To set this up for these 2% shareholder-employees:

  1. Click the People tab.
  2. Click on the employee's name.
  3. Under Employment Details, ensure the employee is designated as a 2% Shareholder. 
  4. Under Benefits, click Add Benefit.
  5. Next to Select a Benefit, select "Create New Benefit" from the drop down menu.
  6. Enter a Benefit Name.
  7. Next to Benefit Type, select Medical, Dental, or Vision.
  8. You will have the option to enter a Company Contribution Per Pay Period or Employee Deduction Per Pay Period. Reference the tax implications below before proceeding.
    • Company contributions: Taxable at the employee level only, for both federal and state income tax.
    • Employee deductions: Fully taxable as wages at both the employee and employer level. 
  9. Click Save.

Note: If you have benefits with Gusto, your 2% shareholder-employee settings will be managed internally. 

Questions and Answers

Q: Which benefits must be taxed as wages for 2% shareholders?
A: Medical, Dental, Vision, HSAs, and more must be taxed as wages. Please review Publication 15-B to view all a full list of benefits that are treated as wages. 

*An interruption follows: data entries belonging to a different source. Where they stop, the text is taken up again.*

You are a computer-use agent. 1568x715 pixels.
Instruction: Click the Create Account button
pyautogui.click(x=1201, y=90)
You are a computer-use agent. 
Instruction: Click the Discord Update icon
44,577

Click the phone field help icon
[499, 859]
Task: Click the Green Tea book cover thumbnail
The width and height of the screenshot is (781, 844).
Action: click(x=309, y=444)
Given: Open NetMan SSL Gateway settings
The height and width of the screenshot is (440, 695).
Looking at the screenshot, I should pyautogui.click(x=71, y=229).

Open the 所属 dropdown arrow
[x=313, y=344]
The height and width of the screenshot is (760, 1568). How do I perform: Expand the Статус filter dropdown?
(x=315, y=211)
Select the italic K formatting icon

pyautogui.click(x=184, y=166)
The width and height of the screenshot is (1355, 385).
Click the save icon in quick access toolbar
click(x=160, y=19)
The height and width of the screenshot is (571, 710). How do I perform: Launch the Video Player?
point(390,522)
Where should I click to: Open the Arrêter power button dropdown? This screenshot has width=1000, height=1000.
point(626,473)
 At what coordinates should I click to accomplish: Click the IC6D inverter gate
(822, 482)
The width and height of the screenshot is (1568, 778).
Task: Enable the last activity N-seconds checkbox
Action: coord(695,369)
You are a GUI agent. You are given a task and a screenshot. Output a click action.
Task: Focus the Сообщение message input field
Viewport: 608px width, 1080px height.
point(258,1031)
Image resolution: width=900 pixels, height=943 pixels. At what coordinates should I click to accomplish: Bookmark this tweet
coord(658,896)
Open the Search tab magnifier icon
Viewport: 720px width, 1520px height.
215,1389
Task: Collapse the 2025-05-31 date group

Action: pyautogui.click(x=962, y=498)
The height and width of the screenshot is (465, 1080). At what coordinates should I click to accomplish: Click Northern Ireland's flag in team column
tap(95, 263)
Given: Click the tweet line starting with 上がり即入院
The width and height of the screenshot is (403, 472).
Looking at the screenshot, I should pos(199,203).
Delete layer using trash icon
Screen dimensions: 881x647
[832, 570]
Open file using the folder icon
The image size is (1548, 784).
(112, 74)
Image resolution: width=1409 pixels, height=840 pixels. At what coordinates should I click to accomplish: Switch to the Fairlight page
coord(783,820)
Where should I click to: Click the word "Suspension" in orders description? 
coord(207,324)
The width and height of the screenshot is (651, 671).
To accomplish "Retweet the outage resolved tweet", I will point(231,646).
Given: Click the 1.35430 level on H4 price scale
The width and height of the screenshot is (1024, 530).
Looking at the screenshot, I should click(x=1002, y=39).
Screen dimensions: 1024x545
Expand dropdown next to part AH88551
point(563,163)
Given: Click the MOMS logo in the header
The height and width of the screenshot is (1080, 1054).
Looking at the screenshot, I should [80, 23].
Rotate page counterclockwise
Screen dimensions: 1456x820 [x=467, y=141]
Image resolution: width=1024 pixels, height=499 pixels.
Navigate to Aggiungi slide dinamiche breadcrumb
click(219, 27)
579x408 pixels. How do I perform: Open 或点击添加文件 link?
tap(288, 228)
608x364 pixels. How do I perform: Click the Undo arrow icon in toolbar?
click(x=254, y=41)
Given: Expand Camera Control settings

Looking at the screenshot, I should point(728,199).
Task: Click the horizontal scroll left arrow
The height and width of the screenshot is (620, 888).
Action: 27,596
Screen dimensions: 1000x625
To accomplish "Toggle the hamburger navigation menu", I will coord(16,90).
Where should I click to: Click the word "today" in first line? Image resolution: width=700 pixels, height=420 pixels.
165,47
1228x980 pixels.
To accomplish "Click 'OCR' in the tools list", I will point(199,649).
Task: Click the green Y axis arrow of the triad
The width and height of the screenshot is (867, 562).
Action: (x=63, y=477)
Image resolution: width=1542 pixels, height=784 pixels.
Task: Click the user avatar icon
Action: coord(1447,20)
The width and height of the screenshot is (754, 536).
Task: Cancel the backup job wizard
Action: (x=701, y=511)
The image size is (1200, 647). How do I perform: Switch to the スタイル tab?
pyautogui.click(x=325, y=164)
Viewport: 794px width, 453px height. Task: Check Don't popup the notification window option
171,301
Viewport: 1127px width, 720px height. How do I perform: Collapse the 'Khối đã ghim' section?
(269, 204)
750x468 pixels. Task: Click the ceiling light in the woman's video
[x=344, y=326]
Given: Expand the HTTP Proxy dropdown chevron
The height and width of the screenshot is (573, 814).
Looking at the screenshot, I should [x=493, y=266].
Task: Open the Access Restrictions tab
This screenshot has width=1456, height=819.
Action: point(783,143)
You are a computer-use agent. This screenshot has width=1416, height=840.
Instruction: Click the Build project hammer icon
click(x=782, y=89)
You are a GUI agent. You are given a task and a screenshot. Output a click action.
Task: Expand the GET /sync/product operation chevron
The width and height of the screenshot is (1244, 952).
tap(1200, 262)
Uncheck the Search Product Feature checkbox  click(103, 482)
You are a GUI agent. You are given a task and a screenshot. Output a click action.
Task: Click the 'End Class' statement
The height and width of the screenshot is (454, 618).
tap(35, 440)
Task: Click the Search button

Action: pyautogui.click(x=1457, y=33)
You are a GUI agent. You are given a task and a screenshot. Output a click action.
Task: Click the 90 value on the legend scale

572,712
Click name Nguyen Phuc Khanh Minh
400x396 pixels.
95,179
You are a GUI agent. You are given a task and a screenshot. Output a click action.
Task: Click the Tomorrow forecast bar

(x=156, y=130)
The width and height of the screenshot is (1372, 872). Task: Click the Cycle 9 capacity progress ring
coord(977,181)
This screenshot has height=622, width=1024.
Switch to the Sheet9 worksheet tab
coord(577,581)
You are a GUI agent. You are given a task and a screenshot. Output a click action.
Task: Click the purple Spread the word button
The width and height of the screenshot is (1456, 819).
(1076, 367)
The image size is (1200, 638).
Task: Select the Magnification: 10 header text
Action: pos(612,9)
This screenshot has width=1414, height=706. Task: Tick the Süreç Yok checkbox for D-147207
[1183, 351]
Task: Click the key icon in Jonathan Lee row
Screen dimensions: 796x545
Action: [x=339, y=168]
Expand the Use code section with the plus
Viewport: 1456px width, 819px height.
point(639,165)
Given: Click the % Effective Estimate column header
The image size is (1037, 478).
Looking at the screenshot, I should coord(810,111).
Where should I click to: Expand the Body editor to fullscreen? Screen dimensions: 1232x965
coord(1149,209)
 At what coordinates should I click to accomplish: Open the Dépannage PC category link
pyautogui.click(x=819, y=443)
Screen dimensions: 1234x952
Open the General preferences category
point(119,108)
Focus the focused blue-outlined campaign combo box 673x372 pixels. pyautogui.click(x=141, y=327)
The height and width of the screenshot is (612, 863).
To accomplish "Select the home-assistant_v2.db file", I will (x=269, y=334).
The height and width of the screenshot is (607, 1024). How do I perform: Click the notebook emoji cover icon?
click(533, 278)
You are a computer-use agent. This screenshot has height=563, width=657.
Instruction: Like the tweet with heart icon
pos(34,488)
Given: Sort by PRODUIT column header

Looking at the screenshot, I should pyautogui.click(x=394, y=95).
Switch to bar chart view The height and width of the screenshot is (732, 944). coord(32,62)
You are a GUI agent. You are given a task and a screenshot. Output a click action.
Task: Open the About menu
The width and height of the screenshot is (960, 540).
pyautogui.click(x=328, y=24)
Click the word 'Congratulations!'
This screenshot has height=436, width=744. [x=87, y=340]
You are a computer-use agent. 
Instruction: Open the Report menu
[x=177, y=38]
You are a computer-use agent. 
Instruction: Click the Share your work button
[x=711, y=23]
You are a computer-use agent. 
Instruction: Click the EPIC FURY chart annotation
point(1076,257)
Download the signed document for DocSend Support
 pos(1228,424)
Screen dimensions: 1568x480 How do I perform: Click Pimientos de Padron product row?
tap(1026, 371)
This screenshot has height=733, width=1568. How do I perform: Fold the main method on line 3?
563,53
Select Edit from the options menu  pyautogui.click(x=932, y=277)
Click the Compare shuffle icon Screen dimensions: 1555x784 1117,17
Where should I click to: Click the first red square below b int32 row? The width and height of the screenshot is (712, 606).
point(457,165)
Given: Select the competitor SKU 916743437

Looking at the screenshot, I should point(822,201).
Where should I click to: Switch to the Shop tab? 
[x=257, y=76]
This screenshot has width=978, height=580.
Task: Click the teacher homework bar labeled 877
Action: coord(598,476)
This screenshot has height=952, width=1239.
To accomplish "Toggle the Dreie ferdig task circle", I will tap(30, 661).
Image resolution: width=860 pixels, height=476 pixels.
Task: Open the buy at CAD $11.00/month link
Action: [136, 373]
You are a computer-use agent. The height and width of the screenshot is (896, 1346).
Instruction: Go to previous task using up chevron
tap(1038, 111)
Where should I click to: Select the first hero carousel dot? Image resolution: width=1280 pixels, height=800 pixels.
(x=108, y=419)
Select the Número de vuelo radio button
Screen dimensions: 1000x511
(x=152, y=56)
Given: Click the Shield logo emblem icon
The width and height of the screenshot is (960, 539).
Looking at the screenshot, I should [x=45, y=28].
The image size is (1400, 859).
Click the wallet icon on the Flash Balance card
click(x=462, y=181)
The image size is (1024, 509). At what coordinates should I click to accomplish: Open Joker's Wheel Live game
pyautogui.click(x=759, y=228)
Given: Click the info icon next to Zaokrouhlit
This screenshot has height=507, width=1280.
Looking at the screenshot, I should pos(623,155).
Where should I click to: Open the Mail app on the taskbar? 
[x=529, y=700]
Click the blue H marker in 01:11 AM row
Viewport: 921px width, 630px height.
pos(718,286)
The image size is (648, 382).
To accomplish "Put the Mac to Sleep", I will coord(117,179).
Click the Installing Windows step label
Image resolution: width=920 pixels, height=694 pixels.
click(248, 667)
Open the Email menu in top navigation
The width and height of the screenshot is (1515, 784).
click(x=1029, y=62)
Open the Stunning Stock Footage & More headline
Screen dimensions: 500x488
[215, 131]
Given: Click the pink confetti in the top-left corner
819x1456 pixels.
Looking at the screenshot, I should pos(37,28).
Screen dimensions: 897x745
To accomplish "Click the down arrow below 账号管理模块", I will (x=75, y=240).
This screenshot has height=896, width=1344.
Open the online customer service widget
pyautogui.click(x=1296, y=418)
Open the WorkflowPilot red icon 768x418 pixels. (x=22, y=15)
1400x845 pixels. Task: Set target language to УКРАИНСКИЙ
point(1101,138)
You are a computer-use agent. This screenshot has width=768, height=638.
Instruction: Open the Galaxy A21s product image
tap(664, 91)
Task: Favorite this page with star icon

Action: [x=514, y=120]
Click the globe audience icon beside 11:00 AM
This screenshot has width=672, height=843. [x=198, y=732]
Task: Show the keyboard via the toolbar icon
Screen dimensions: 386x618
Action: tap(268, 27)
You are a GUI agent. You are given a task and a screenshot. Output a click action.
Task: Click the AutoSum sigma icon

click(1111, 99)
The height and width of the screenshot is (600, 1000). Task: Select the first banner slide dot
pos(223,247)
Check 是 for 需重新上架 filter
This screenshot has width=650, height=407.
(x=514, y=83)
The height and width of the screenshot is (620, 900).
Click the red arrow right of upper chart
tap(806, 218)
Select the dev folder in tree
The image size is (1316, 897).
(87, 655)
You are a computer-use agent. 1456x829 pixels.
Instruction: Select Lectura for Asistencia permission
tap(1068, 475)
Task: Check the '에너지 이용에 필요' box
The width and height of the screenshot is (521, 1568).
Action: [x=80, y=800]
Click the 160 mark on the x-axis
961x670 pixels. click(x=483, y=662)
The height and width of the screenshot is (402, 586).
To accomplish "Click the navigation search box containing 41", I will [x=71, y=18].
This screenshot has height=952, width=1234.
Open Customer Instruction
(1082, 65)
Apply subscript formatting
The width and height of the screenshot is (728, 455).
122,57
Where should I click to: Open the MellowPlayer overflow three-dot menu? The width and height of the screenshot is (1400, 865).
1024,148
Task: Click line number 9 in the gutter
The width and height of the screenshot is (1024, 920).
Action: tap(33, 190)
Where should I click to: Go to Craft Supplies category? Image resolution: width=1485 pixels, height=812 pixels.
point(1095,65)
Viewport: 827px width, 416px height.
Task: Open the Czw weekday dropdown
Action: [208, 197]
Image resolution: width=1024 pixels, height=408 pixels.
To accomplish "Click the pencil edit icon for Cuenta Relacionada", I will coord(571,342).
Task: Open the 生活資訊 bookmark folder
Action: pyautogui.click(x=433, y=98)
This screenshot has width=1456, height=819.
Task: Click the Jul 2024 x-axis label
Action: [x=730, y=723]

Q: What if a 2% shareholder status changes part way through the year?
A: Change the 2% shareholder status in the employee's account. Employees who are 2% shareholders at any point during the year, must be taxed as such for the entire year.

Q: Why isn't there a location in the employee profile to select that they're a 2% Shareholder?
A: If your employee is receiving Owner's Draw payments, Gusto automatically associates them as company owners, and therefore 2% shareholders.

Q: How do I pay taxes on the premiums if they aren't being deducted from me?
A: The total premium amount is added to the 2% shareholder's gross earnings so that the income is taxed appropriately.